» AIM OF THE EXERCISE
Decide whether each statement agrees with the figure legend on TGOT injection below. Answer yes or no for each, and quote the words of the legend that decide it.
1. In adult anesthetized rats, TGOT injection in the preBötC changed respiratory frequency.
2. In adult anesthetized rats, TGOT was injected at 50 nl and 0.5 µM.
3. The juvenile rats used for the in situ WHBPs were aged P21–P30.

» GIVEN TEXT
^^^^

Fig. 6. TGOT injection in the preBötC induces RespHRV amplification owing to amplified respiratory modulation of cardiac parasympathetic activity in adult anesthetized rats and in in situ WHBP of juvenile rats.

a–c, The bilateral injection of TGOT (50 nl at 0.5 µM) in the preBötC of adult anesthetized Wistar rats (a) induced an amplification of RespHRV, a decrease in mHR and an increase in respiratory amplitude but no change in respiratory frequency (b,c). In violin plots, dashed lines indicate the median and dotted lines represent the quartiles (c). Mapping of injection spots (a) in Extended Data Fig. 9c (n = 15 TGOT and n = 10 vehicle). Scale bar, 300 µm (a). Before vs after TGOT injection (n = 15, c), paired two-sided t-test (respiratory frequency) or Wilcoxon two-sided matched-pairs signed rank test. Δ effects induced by TGOT or vehicle (n = 10, absolute values in Extended Data Fig. 9b) injections, Mann–Whitney two-sided test or unpaired two-sided t-test (mHR). d–j, Bilateral TGOT injection in the preBötC of in situ WHBPs (d) of juvenile Wistar rats (P21–P30) induced an amplification of RespHRV (e,f) and an increase in the respiratory modulation of the cardiac vagal branch activity (CVBA) (h,i), with no change in mHR, amplitude or frequency of the phrenic nerve activity (PNA), amplitude of the cervical vagal nerve activity (VNA), mean thoracic sympathetic nerve activity (tSNA) or mean perfusion pressure (PP). Before vs after TGOT injection (f,i) (RespHRV, n = 16; mHR, n = 18; PNA frequency, n = 19; PNA amplitude, n = 18; VNA, n = 7; tSNA, n = 8; mPP, n = 18; CVBA, n = 7), paired two-sided t-test or Wilcoxon two-sided matched-pairs signed rank test. Δ effects induced by TGOT or vehicle injections (absolute values for vehicle injections in Extended Data Fig. 9e; RespHRV, n = 8; mHR, n = 8; PNA frequency, n = 9; PNA amplitude, n = 8; VNA, n = 9; tSNA, n = 8; mPP, n = 8), Mann–Whitney two-sided test or unpaired two-sided t-test. In violin plots, dashed lines indicate the median and dotted lines represent the quartiles (f,i). Pearson two-sided correlation analysis, simple linear regression plotted (g). Mapping of injection spots (j) in Extended Data Fig. 9h (n = 19 TGOT and n = 4 vehicle). Scale bars: large image, 300 µm; inset, 100 µm. Detailed statistics are presented in Supplementary Table 1. Source data

Fig. 7. Chemogenetic inhibition of all OT neurons slows down the recovery of RespHRV amplification following a restraint stress test.

^^^^

» THE DATA
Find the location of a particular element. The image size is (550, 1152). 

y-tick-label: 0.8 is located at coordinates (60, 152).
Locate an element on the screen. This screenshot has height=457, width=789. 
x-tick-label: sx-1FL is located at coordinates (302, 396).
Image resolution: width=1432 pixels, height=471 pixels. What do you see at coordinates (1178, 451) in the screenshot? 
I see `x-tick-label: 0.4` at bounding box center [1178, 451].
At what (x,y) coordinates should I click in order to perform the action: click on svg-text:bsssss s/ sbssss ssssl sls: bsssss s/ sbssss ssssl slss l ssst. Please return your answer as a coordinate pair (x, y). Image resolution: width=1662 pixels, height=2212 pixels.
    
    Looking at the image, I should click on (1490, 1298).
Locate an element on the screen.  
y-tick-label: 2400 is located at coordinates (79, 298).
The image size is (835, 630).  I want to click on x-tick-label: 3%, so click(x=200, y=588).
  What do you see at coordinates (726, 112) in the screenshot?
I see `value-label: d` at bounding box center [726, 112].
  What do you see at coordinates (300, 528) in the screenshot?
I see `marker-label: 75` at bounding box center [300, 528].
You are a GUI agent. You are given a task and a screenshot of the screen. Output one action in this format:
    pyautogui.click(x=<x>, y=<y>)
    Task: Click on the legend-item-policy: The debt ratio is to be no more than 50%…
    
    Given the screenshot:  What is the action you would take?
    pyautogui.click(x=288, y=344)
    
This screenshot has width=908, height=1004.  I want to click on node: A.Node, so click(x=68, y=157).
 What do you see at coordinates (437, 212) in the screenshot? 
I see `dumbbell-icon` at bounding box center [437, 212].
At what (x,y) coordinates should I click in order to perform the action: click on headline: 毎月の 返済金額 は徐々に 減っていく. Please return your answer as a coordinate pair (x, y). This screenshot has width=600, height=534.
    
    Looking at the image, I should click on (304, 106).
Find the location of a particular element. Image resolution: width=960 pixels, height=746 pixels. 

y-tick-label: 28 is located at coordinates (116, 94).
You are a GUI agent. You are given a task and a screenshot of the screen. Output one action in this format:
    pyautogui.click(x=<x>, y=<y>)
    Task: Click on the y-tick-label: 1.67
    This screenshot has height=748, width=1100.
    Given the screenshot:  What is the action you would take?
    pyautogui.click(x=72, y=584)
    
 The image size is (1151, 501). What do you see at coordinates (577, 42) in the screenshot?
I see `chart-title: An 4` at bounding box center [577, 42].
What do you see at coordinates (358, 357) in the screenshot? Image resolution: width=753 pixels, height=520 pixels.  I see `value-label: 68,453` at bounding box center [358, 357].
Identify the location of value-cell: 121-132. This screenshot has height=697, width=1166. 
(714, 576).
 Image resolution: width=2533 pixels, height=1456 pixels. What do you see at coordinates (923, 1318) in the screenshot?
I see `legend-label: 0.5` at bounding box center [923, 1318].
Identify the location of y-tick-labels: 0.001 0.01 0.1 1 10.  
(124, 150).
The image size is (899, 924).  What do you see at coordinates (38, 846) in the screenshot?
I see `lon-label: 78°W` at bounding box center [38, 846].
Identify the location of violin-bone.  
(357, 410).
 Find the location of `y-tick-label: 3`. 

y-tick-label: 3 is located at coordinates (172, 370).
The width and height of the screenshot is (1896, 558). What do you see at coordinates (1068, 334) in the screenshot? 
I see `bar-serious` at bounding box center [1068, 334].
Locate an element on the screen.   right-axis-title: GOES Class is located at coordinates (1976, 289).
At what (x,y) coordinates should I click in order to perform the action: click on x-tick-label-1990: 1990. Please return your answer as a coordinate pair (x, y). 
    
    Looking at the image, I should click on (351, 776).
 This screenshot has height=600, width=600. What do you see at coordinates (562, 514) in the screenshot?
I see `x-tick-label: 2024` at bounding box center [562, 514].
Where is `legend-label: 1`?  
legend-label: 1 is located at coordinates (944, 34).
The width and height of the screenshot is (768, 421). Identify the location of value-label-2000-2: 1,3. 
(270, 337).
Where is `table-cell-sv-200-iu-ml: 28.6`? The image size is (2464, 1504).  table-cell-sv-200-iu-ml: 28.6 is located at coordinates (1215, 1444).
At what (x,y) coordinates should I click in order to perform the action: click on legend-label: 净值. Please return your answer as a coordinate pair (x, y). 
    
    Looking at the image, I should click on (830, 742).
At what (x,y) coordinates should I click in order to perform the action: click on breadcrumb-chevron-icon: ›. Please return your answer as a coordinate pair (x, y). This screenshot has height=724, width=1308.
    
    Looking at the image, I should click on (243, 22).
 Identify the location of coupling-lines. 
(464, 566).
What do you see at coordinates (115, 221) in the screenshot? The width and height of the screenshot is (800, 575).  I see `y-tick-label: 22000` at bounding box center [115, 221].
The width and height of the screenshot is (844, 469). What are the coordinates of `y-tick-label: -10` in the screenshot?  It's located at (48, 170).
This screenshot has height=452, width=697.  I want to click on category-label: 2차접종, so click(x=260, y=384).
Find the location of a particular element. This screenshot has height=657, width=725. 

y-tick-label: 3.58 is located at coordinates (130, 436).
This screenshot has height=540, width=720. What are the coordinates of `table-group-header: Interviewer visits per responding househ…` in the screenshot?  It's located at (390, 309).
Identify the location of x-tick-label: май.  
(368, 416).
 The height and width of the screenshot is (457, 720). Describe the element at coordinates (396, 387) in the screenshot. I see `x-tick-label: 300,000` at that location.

^^^^

» SOLUTION TO THIS PROBLEM
1. No: "but no change in respiratory frequency"
2. Yes: "TGOT (50 nl at 0.5 µM)"
3. Yes: "juvenile Wistar rats (P21–P30)"